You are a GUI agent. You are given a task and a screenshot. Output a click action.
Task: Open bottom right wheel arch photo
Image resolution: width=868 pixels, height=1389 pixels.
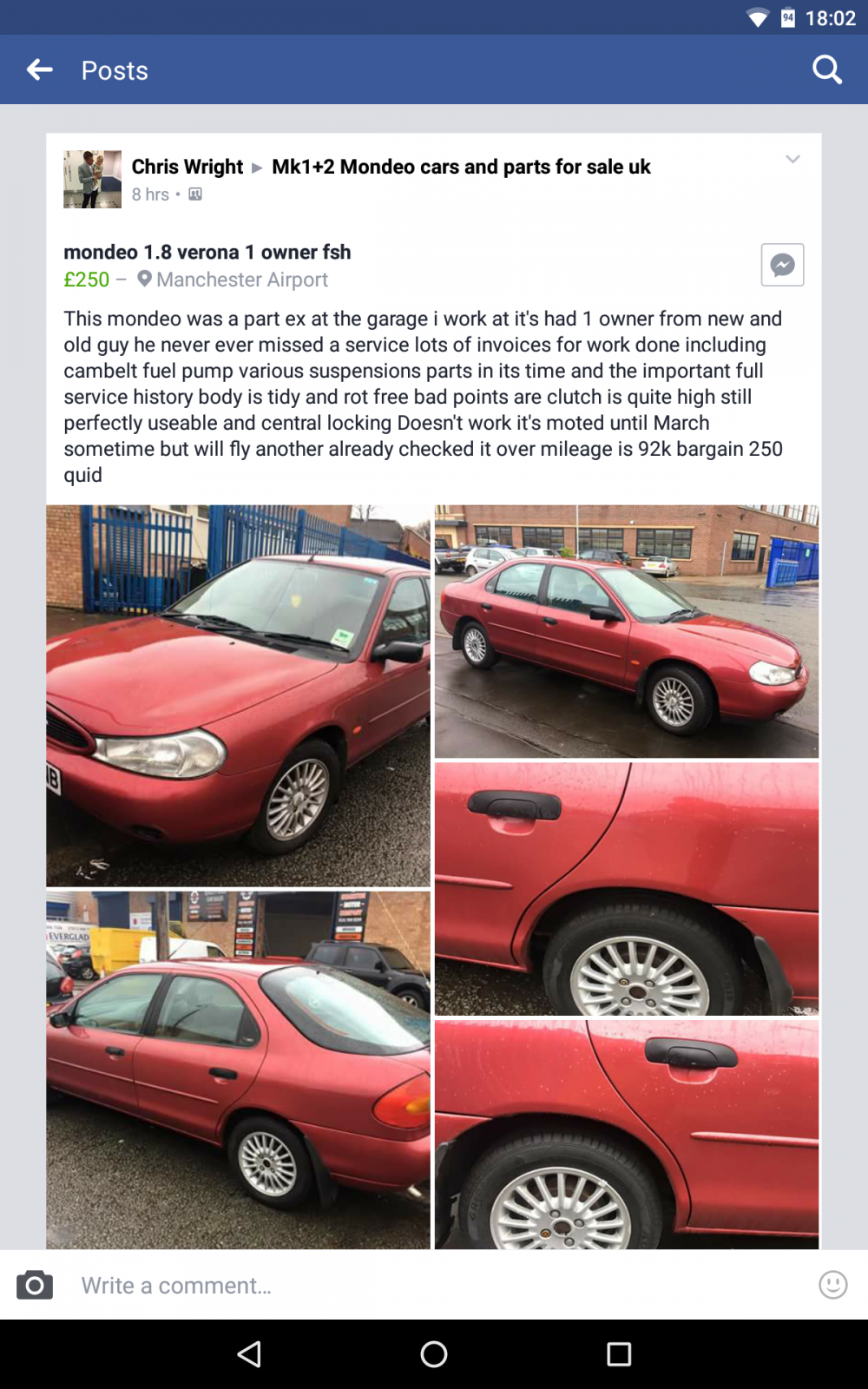(x=627, y=1135)
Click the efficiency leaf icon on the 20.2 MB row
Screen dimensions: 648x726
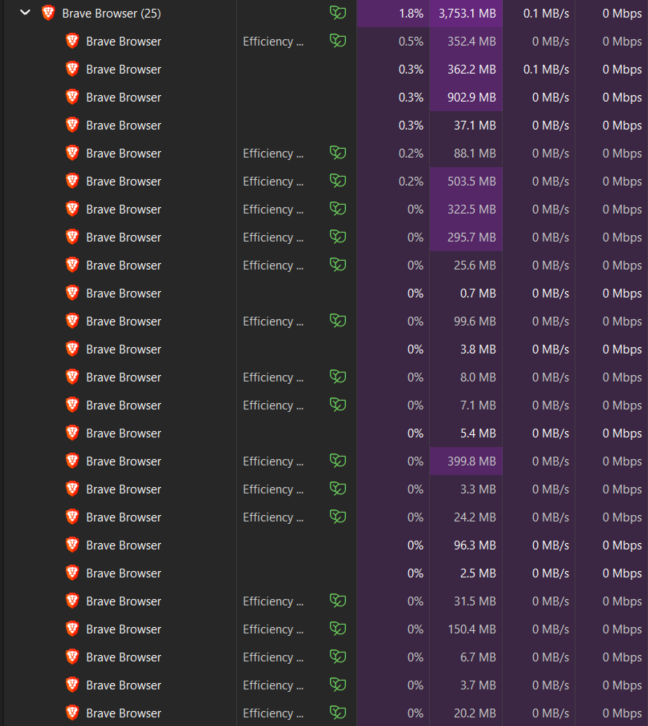[338, 713]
# # # # # # #
> **Instructions for the task**
When you copy the entries above, keep every word exactly and omit the images.

> **Answer for this exercise**
You are a GUI agent. You are given a task and a screenshot. Output a click action.
Task: Open bottom right wheel arch photo
Image resolution: width=868 pixels, height=1389 pixels.
(x=627, y=1135)
Click the efficiency leaf icon on the 20.2 MB row
Screen dimensions: 648x726
[338, 713]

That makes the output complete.